The results also demonstrate how a particular communication preference may determine how parents frame HPV vaccine discussions with their children. Somali parents were likely to make the error of omission if they thought vaccination uptake promoted sexual activity, but not as likely if they thought vaccination promoted health. Parents who preferred to avoid discussions about sexual health with their adolescent children also preferred to place the HPV vaccine in the context of a discussion of general health promotion, rather than STI prevention. Clinicians might therefore increase uptake in this population by emphasizing the link between HPV and cervical cancer rather than vaccination as a means of preventing sexually transmitted infection.

Limitations

As with all research, this study has several limitations which should be noted. Although the initial goal was to interview both male and female participants, the final sample was composed of only female parents. The possibility that other themes may have emerged had male parents been interviewed cannot be ruled out. However, mothers are the primary caregivers and health decision-makers for children within the Somali community, which likely influences the nature of parent-child communication about the vaccine. In addition, several of the interviews were conducted in the presence of other female family members and/or friends. The presence of others may have precluded some participants from freely expressing their beliefs if they suspected they were unpopular or did not align with the norms and values of traditional Somali culture. On the other hand, this small group dynamic may have helped minimize the role of the researcher, and consequently response bias.
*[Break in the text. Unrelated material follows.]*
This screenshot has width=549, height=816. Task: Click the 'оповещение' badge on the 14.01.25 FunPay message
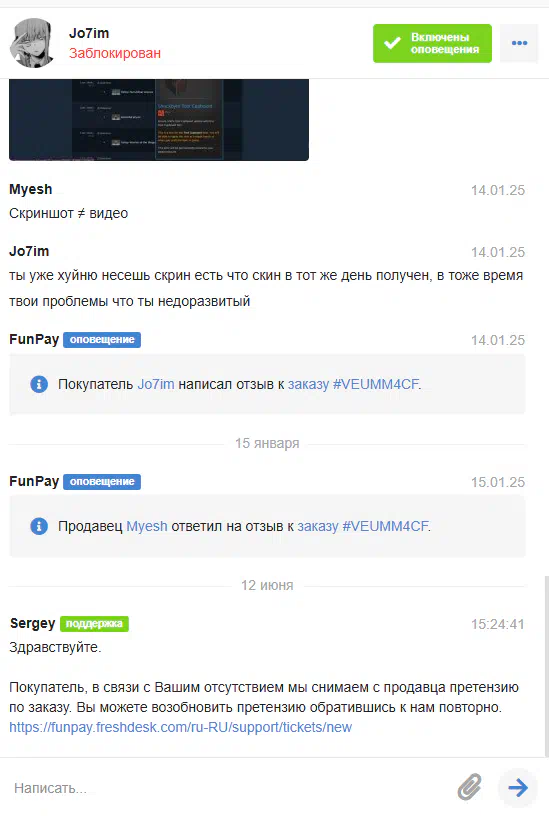coord(102,340)
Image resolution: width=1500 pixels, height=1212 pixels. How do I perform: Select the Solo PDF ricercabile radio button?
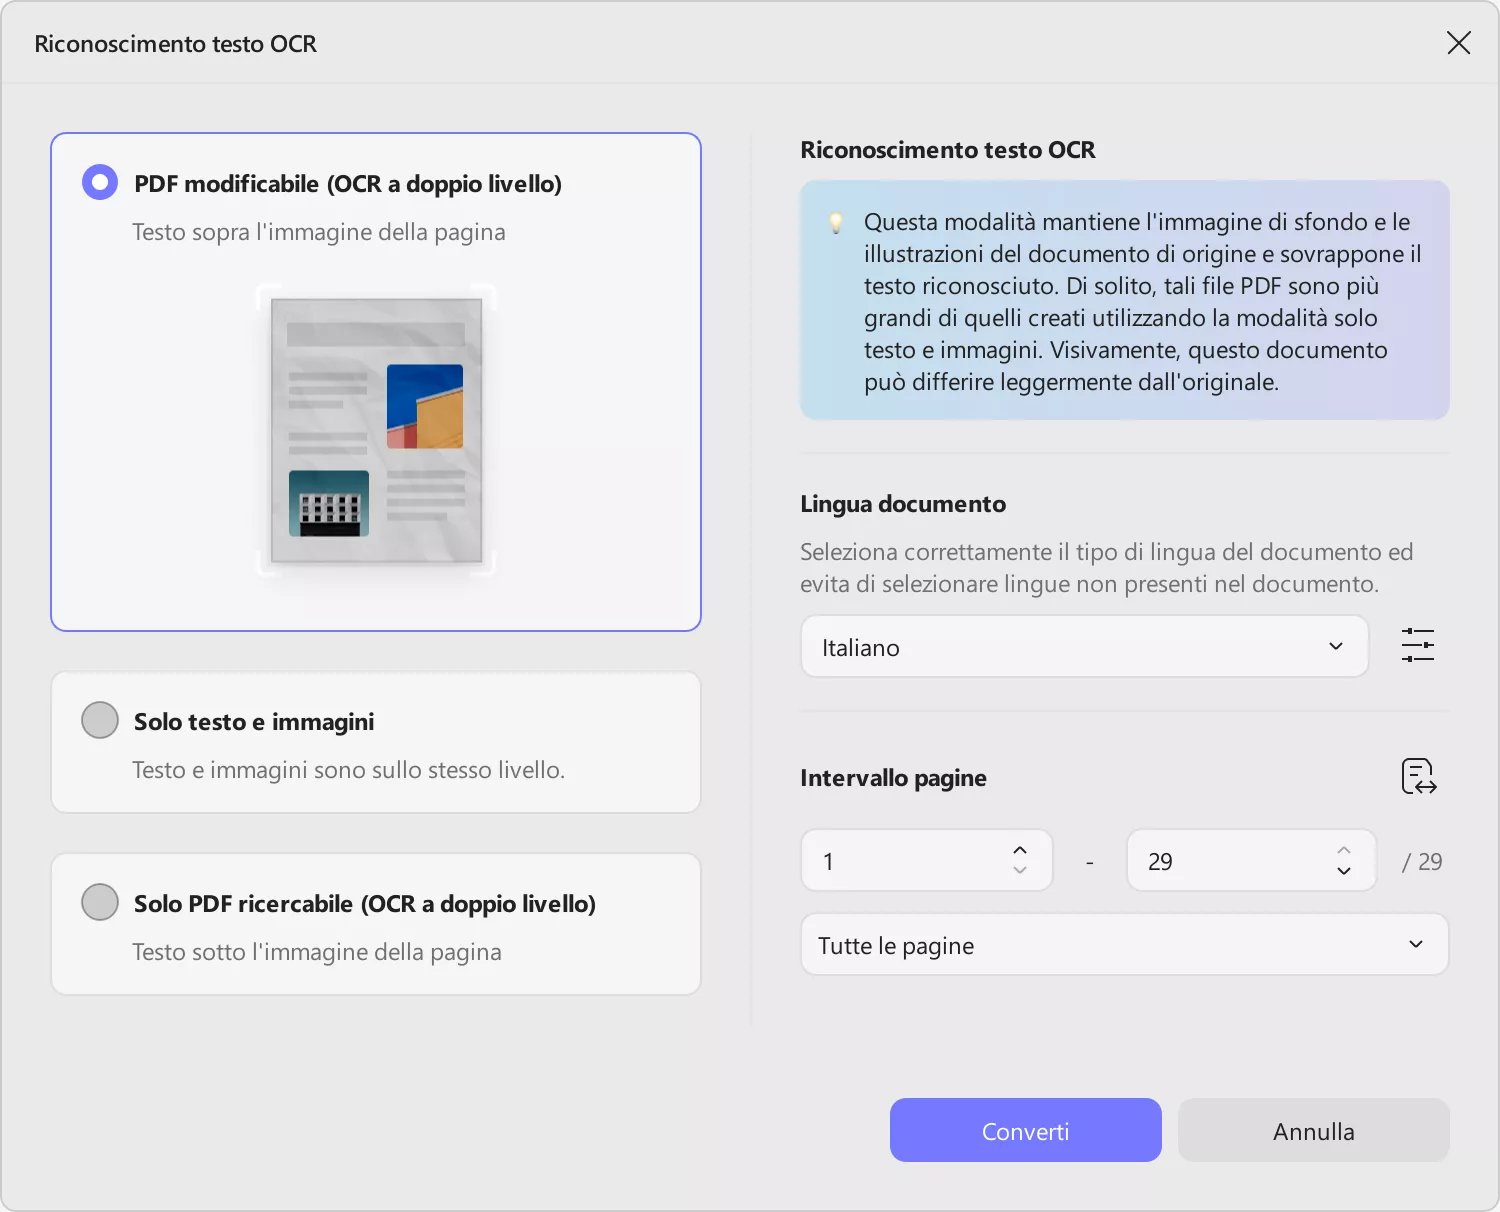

The informal groups are also a reflection of how many respondents indicated they make decisions—within a collective. The sample population was also relatively homogenous (Somali immigrant, female, low-income, and lower levels of education) and as such, the results are not generalizable. However, the qualitative paradigm does not seek to produce findings that are generalizable. The qualitative approach aims to understand the social world from the perspective of the respondents.

Conclusions

Clinicians are still largely the primary influencers of vaccine uptake. Parents in this study reported limited knowledge about the vaccine, its efficacy, and any short- or long-term side effects, and a clinician recommending the vaccine will likely be considered the most credible source of information. Somalis tend to appreciate oral communication above all other forms. In-person discussion will be particularly important with a population that is not highly fluent in English but is often expected to read about the vaccine independently. It will be equally important to frame the conversation carefully. A clinician who frames the threat of HPV in the context of initiation of sexual activity is likely to deter parents from consenting. In contrast, framing the HPV vaccine as a method of promoting future health would likely resonate more. Contrary to those who would argue that health messages should be framed as more imminent health threats [25], the results here suggest that clinicians should consider talking about the threat of HPV as a more distant threat (within the context of marriage, in this case) versus an immediate one with members of this population.